Continuing with his response, the Director of Housing and Safer Communities confirmed to the Panel that he had no indication to suggest that Pocket Living Ltd was no longer interested in progressing with the negotiations because of the consultation outcomes.  He advised the Panel that if the consultation exercise was repeated in the short-term, it was unlikely for the outcomes to differ, as the current situation and demography had not changed.  Notwithstanding that, residents would have further opportunity to express their views as part of the statutory planning process during final negotiations with the developer.

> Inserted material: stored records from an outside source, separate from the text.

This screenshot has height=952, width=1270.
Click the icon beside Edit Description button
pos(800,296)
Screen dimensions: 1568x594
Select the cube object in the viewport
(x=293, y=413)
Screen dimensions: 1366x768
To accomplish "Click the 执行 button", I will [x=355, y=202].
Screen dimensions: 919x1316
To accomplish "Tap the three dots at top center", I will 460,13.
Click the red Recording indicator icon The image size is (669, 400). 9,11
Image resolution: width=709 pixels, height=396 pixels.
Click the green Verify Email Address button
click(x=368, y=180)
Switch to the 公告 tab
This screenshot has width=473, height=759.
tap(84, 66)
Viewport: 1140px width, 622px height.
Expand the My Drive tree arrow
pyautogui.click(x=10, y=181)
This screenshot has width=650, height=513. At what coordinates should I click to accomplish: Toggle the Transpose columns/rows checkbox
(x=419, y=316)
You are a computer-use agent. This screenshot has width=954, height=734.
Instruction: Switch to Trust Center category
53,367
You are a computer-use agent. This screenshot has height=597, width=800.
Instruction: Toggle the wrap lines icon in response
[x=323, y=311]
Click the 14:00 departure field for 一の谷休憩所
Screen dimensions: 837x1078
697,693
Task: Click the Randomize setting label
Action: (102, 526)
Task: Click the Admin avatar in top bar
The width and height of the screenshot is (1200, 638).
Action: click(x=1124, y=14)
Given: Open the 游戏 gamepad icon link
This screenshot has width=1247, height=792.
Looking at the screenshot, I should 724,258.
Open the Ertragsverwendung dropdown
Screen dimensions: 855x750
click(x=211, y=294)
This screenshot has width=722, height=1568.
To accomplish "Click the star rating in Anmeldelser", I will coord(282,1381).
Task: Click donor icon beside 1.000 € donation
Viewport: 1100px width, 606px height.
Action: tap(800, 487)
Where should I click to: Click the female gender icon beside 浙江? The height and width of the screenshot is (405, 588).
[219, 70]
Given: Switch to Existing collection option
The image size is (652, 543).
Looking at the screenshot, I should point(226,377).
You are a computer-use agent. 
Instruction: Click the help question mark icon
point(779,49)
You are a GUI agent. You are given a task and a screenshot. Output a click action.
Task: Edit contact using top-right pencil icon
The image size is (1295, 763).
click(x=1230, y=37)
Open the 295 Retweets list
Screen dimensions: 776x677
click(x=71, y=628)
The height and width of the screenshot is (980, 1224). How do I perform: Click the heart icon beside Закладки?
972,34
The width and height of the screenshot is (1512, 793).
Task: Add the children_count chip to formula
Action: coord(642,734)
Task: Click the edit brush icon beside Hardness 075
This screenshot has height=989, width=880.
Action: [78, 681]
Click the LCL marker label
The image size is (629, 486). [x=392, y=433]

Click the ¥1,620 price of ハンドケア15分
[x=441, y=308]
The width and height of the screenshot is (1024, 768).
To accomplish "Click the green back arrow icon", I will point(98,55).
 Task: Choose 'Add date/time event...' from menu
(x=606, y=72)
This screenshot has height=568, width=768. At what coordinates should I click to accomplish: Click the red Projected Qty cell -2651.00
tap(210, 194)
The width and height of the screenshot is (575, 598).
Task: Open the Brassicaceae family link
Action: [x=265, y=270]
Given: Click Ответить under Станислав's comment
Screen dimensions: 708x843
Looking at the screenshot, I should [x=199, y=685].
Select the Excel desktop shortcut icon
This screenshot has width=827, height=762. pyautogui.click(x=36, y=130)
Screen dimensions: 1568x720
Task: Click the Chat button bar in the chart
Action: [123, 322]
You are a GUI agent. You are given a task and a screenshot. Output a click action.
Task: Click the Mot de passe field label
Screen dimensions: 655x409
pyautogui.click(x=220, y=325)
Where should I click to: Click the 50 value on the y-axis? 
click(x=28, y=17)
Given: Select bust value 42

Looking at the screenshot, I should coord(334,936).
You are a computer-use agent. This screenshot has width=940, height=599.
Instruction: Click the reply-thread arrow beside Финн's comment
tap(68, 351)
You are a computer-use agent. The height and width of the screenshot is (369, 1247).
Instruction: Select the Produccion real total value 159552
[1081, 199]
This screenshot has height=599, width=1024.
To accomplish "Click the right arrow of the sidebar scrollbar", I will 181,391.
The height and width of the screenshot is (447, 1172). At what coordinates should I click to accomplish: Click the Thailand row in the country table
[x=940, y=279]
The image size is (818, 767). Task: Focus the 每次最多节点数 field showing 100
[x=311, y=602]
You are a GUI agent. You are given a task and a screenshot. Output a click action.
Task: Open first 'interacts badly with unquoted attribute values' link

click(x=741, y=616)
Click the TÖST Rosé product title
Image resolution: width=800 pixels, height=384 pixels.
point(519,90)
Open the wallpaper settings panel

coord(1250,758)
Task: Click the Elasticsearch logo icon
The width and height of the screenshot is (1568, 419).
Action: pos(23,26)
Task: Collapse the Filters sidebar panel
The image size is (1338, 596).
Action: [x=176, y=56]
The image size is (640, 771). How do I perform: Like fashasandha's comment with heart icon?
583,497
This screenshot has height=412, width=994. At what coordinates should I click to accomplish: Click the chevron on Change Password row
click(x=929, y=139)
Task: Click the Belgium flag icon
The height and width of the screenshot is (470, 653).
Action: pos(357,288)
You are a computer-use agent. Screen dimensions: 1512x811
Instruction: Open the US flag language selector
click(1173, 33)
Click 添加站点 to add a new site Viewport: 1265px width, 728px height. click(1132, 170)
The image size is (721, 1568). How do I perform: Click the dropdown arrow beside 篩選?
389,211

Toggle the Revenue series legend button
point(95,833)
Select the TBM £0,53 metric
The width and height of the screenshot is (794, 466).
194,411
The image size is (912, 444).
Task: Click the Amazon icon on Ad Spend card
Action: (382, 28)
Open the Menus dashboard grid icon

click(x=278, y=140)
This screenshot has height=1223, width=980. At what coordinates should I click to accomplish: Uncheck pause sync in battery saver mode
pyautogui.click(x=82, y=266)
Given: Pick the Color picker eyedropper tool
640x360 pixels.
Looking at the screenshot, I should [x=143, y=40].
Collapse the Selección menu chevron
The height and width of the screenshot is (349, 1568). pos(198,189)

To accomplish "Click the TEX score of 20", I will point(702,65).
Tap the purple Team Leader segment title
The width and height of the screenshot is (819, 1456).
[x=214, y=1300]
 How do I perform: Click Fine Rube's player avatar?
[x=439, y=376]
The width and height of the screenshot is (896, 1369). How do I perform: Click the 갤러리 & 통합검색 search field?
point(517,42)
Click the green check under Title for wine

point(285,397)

On behalf of the Panel, the Chair thanked officers for their hard work, and commented that the consultation was of a good standard, and that it would be helpful if future exercise follow the example.


The Panel expressed a disappointment that there was no information that other areas were investigated as options prior to proposal to develop the proposed sites.   The Panel however made the following submissions:

·                 that the community engagement policy and process applied during the consultation exercise was of a good standard;

·                 that steps should be taken to develop community spirit at the Heights in Charlton;

·                 that in addition to parking provision and concerns about land contamination at the Heights in Charlton, the proposal for 2 bedroom properties by Councillor Perks should be considered at the planning stage with the developer;

·                 that in the future, where there was a requirement to do so, consultation documentation should be circulated to Members of the Panel prior to commencement;


The Panel




1.               That the work undertaken since the ‘call in’ request, be noted.


2.               That comments on that consultation and the proposed recommendation of the Director of Housing & Safer Communities to help inform the final recommendation, be noted.